Reformed Priests Protection Society
The Reformed Priests Protection Society was a charity founded in 1844 to support former Roman Catholic priests who converted to the Church of Ireland. It was also known as the Priests' Protection Society for Ireland or the Reformed Romanist Priests' Protection Society. The Society had four objects:
- to "protect Priests of good character, who conscientiously abandon the Church of Rome for the pure faith of the Gospel" and to find positions for them in parishes or as missionaries
- to "afford protection and education" to men who abandon studying for the Roman Catholic priesthood "in consequence of the influence of divine truth"
- to promote "Scriptural and anti-popish instruction" through sermons and pamphlets
- to "reform Romish Priests" worldwide
The Society's tracts were published by the "Religious Book and Tract Depository for Ireland", which shared its office and library on Sackville Street in Dublin.
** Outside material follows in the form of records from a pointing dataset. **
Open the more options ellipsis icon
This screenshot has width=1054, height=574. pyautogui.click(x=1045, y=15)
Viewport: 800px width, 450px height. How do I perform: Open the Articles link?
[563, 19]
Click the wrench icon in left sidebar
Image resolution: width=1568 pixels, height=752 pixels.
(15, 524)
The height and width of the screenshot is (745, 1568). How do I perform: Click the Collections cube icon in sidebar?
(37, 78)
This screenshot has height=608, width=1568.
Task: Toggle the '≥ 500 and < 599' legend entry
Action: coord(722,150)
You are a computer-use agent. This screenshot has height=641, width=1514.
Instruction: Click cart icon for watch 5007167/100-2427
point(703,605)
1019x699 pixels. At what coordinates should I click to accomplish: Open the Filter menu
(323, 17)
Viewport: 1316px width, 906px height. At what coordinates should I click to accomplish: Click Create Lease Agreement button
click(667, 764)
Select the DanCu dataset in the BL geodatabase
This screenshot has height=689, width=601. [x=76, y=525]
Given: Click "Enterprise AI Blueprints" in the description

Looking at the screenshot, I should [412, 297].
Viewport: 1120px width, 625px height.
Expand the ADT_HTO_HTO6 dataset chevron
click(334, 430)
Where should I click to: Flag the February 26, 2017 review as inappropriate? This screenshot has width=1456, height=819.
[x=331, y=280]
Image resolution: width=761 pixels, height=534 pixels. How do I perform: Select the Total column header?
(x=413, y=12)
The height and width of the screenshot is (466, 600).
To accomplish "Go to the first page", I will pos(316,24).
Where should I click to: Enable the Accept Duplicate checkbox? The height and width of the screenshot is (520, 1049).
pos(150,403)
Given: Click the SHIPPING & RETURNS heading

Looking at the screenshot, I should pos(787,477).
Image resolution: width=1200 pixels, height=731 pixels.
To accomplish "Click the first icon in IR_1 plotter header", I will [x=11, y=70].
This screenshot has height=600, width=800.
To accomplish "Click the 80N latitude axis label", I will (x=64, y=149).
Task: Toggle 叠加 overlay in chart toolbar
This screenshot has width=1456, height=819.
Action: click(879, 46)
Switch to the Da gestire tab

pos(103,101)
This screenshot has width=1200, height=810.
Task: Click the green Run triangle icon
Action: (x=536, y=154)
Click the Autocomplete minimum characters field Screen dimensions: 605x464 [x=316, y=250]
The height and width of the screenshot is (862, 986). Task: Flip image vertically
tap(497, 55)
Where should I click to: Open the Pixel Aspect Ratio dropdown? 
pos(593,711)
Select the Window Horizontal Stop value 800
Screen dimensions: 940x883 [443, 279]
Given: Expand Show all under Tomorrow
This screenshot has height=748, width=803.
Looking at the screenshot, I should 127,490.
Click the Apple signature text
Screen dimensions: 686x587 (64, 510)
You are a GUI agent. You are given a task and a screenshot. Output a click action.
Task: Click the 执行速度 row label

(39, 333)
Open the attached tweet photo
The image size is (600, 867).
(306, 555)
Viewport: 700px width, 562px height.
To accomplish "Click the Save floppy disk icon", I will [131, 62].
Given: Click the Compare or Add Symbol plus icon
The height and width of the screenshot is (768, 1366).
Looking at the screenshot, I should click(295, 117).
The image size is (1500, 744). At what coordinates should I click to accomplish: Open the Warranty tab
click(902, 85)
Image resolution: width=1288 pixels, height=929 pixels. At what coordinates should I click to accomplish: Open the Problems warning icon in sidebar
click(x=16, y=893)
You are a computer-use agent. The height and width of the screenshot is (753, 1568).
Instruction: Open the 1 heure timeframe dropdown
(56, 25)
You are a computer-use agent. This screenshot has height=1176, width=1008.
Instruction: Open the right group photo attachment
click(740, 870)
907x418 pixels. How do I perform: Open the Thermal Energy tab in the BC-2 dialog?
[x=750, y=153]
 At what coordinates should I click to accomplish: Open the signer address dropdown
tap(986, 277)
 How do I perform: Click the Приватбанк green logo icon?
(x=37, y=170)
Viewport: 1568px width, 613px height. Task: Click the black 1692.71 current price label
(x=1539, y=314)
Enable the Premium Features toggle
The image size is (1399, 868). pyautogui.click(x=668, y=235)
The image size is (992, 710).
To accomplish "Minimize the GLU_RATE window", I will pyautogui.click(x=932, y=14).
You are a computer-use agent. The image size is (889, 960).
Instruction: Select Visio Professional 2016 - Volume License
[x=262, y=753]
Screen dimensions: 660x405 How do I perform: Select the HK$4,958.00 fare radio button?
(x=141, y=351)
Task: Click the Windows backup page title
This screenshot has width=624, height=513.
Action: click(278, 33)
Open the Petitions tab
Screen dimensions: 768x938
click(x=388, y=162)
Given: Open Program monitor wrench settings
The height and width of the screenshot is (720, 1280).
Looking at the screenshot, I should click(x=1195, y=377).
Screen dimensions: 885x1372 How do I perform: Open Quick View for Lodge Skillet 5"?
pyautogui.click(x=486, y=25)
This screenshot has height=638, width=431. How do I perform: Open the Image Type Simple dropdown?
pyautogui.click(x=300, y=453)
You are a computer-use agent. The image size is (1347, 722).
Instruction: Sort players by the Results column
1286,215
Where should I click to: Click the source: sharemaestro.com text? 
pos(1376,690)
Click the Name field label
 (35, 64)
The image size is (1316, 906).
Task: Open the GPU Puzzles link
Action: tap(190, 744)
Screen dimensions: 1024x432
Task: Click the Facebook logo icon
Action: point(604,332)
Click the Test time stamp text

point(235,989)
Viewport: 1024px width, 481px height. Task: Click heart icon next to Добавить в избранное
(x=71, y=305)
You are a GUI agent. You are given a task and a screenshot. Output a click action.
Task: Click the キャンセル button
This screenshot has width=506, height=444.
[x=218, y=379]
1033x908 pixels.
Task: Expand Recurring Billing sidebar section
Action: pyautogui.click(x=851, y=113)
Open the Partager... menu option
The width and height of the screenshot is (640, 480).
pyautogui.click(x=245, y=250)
It was critical of the Catholic Church's ethos and practice, and hostile to St Patrick's College, Maynooth, the seminary of the Irish Roman Catholic hierarchy. It opposed the Maynooth Grant and other government policies conciliatory to Roman Catholicism in Ireland. The society nominated several former Maynooth students to give evidence to the 1853–1855 Royal Commission into the college. Among these were Denis Leyne Brasbie and W. J. Burke, who had converted prior to the society's formation and became early beneficiaries and advocates of its work. In 1844 proselytism around Dingle by the Irish Society for Promoting the Education of the Native Irish through the Medium of Their Own Language worried Bishop Cornelius Egan, who sent Brasbie as curate to bolster the ministry of Keelmelchedar parish. When Brasbie himself publicly converted, there was public unrest which made him fear for his safety, and he remained notorious in the local folk memory.
By the 1870s the Society claimed to have supported over 100 converts, between priests and students. Thomas Scott was succeeded as secretary by Robert Wade Thompson, a justice of the peace and militia captain. In the 1920s Catholic priest E.J. Quigley that, although "ossibly the Society has still members, clerks, secretary and fund", it was "an extinct volcano". Quigley claimed there had only been 29 converted priests, of whom 12 were Irish, "about six" English, and the balance from the continent, including Alessandro Gavazzi and Giacinto Achilli; "the apostate priests of Europe... made Dublin their Mecca, and received woollens and wives from the Society".
The Society is mentioned in James Joyce's novel Ulysses, in one of the "hallucinations" in the "Circe" episode, when Dr Dixon says that "Professor Bloom is a finished example of the new womanly man.... He has written a really beautiful letter, a poem in itself, to the court missionary of the Reformed Priests Protection Society". This reflects a stereotypical association by Irish nationalists during the Gaelic revival of West Britonism with effeminacy; It may also allude to the New York Society for the Suppression of Vice, which had funded a 1921 obscenity suit against The Little Review for publishing draft excerpts from Ulysses.
the Reformed Priests Protection Society remains a registered charity with an address "care of the Irish Church Missions".